Records for this task:

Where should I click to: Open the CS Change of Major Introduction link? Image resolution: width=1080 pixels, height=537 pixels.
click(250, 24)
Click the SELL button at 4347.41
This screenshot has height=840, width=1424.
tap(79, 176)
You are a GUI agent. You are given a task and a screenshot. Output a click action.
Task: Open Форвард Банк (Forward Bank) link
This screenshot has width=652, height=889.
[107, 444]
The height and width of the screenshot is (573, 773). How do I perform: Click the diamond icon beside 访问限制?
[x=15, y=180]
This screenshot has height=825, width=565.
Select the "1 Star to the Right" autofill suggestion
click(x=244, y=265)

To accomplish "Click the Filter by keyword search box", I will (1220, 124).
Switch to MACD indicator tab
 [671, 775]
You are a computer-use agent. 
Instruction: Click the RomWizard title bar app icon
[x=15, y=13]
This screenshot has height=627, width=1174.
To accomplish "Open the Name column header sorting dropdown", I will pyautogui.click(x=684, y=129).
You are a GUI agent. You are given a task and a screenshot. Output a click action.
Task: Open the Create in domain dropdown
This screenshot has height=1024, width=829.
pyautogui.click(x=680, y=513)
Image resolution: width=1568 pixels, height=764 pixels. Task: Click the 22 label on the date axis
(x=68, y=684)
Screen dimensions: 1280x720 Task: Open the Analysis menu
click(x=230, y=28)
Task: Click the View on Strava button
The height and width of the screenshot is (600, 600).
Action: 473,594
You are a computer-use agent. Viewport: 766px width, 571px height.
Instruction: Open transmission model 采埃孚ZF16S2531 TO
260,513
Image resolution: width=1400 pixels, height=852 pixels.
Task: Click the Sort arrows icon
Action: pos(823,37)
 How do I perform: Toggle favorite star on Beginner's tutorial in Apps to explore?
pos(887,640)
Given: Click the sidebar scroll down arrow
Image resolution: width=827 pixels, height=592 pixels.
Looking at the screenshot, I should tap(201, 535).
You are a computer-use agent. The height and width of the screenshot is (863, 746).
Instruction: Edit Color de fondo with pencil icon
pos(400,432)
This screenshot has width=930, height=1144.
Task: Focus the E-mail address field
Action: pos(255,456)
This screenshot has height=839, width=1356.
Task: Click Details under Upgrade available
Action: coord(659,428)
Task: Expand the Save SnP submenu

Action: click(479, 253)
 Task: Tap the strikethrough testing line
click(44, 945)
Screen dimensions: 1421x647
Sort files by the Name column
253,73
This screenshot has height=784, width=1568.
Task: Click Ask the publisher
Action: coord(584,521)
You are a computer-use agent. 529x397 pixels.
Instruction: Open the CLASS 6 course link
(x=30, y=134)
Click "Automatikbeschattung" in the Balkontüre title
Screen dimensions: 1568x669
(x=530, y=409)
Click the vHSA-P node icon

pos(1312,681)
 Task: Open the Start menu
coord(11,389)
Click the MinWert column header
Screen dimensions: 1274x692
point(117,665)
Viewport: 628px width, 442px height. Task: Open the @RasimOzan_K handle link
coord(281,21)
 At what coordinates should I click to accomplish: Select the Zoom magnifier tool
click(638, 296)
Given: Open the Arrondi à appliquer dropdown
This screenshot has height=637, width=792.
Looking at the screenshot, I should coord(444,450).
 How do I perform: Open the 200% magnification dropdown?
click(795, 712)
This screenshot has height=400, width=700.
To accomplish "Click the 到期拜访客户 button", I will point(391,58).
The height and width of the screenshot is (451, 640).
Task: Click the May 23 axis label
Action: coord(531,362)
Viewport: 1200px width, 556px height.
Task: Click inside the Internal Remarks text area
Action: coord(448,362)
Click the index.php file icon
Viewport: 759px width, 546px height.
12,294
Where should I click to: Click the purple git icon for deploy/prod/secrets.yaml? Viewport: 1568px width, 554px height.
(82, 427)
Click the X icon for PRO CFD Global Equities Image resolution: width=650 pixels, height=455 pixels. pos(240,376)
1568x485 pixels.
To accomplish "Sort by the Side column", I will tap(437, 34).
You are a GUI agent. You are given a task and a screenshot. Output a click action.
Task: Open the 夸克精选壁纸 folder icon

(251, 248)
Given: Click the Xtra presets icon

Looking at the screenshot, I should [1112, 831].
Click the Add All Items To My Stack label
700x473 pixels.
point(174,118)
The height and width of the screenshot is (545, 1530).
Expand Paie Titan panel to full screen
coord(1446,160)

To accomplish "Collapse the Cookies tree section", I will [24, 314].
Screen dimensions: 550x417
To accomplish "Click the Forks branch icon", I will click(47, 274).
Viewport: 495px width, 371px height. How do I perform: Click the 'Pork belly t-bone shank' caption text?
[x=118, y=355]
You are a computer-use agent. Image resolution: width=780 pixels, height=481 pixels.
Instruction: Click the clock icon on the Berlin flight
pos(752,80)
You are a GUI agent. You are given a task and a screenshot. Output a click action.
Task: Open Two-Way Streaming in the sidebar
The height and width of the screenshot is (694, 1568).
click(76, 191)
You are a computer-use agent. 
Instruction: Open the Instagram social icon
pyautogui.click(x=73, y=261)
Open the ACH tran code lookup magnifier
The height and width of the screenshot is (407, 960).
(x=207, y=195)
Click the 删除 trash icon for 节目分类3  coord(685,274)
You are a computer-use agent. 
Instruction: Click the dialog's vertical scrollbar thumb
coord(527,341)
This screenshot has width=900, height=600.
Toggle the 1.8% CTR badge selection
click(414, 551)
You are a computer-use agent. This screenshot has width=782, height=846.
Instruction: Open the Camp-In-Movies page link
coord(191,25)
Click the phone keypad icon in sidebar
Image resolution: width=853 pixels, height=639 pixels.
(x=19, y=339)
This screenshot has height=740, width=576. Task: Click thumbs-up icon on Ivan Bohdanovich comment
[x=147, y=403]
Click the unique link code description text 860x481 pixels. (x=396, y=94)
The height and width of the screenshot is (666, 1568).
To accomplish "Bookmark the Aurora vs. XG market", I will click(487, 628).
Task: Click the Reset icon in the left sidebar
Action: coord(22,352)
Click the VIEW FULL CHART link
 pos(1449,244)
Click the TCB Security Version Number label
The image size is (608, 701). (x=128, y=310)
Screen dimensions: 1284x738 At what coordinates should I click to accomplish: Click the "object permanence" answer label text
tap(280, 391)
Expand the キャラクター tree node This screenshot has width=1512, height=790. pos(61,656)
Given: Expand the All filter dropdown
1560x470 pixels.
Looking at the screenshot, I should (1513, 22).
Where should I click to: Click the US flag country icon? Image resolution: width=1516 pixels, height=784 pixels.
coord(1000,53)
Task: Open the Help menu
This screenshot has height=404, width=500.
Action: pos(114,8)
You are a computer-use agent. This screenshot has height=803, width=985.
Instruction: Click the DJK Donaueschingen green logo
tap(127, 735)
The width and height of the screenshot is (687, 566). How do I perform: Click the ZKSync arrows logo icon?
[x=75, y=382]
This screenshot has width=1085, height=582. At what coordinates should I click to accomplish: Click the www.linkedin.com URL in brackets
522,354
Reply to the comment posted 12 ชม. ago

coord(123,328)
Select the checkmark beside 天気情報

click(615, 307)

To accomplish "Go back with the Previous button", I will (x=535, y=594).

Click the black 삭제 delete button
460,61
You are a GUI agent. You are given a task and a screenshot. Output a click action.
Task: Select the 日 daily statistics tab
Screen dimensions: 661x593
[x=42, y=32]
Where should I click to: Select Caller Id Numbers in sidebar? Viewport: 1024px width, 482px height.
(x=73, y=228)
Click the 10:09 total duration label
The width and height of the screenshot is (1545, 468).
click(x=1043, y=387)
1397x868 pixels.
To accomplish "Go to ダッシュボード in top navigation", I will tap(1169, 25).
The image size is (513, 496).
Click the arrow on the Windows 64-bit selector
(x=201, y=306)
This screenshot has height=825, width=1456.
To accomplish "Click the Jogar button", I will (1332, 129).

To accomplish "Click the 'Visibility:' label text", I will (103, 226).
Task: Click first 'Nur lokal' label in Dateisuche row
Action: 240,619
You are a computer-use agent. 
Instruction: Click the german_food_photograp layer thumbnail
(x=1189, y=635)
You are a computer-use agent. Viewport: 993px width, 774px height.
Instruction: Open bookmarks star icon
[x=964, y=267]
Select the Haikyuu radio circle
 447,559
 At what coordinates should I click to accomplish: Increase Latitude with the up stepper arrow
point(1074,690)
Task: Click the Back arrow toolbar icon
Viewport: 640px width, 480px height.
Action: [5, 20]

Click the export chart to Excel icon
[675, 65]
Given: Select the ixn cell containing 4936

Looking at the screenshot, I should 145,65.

What needs to be done: Once you have checked every line of the material above, return the ones that hold the string "computer".

Written answer:
You are a computer-use agent. 
You are a computer-use agent. Viewport: 766px width, 571px height.
You are a computer-use agent. The height and width of the screenshot is (863, 746).
You are a computer-use agent. 529x397 pixels.
You are a computer-use agent. Image resolution: width=780 pixels, height=481 pixels.
You are a computer-use agent. 
You are a computer-use agent. 
You are a computer-use agent. This screenshot has width=782, height=846.
You are a computer-use agent. This screenshot has height=803, width=985.
You are a computer-use agent. 
You are a computer-use agent. Viewport: 993px width, 774px height.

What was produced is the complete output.